Ezra's Bookshelf

Invisible Women

by Caroline Criado Perez · 432 pages

Caroline Criado Perez documents how a world designed around male bodies and experiences systematically disadvantages women across every domain of life. She reveals that data gaps, the absence of sex-disaggregated information, lead to products, policies, and systems that treat men as the default human and women as deviations from the norm. Crash test dummies modeled on male bodies mean car safety systems protect men better than women. Medical research conducted primarily on male subjects leads to drugs that work differently in female bodies. Workplace policies designed around male career patterns disadvantage women who bear children. Perez draws on research from economics, medicine, technology, and urban planning to show how these gaps compound, creating disadvantages in time, money, and health. She examines how smartphones designed for male hands and voice recognition trained on male voices exclude women from seamless technology use.
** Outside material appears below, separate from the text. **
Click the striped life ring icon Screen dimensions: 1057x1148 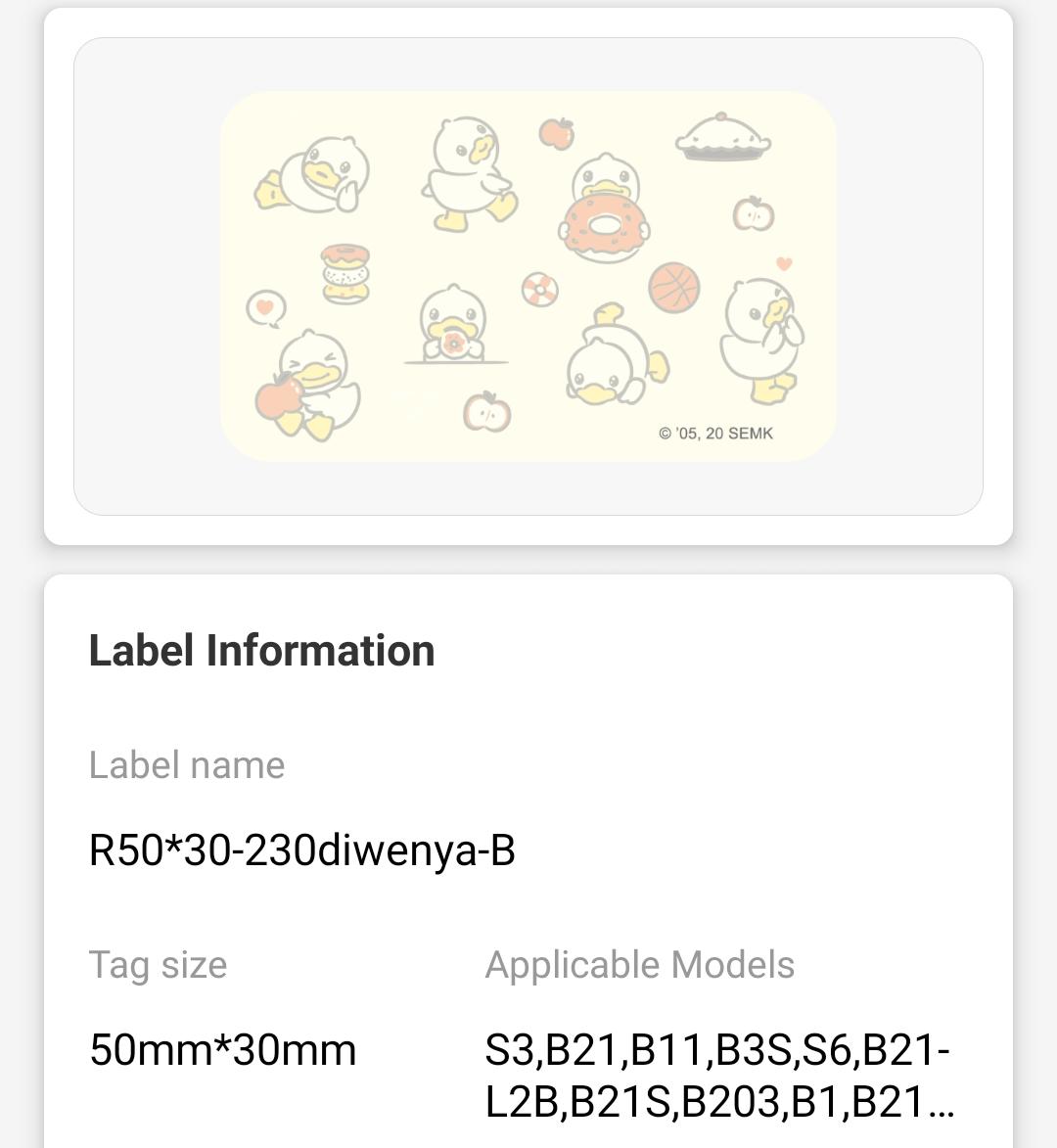(539, 289)
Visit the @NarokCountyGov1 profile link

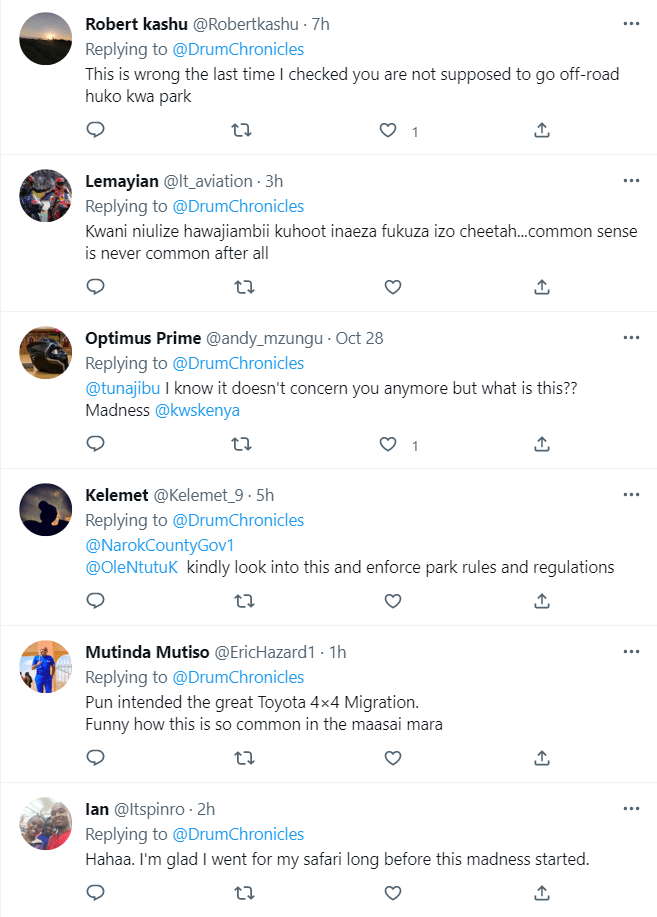point(159,545)
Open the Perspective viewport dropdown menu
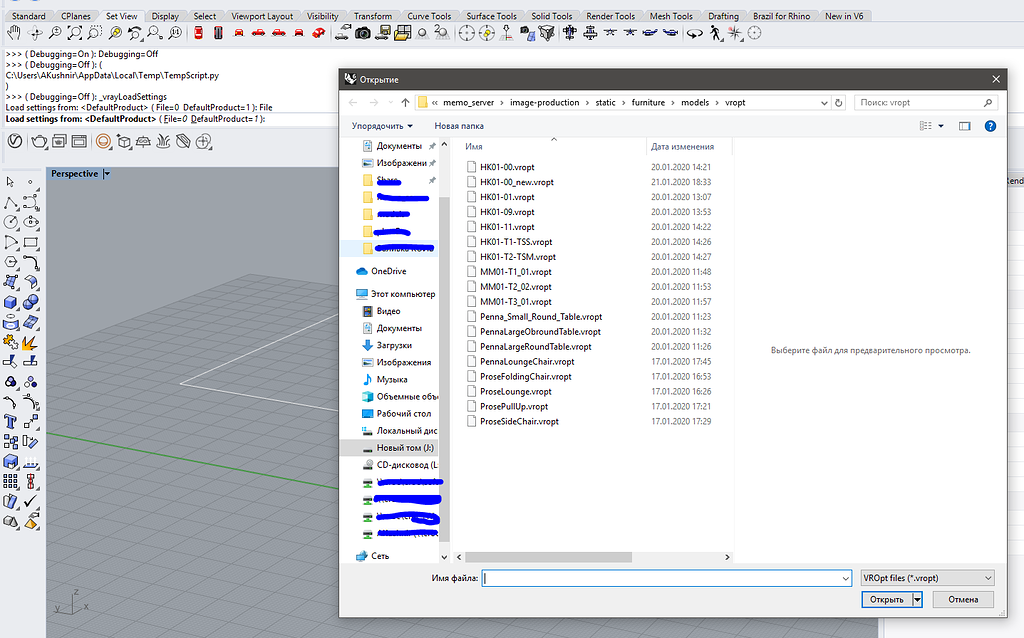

She shows how economic measurements that ignore unpaid care work undervalue women's contributions. Throughout, Perez emphasizes that these are not malicious choices but rather the invisible consequence of treating one sex's experience as universal. The book provides both rigorous documentation of systemic problems and a call for better data collection that would make women's experiences visible and addressable. Perez writes with controlled anger and dark humor, making technical subjects accessible while building an undeniable case for change.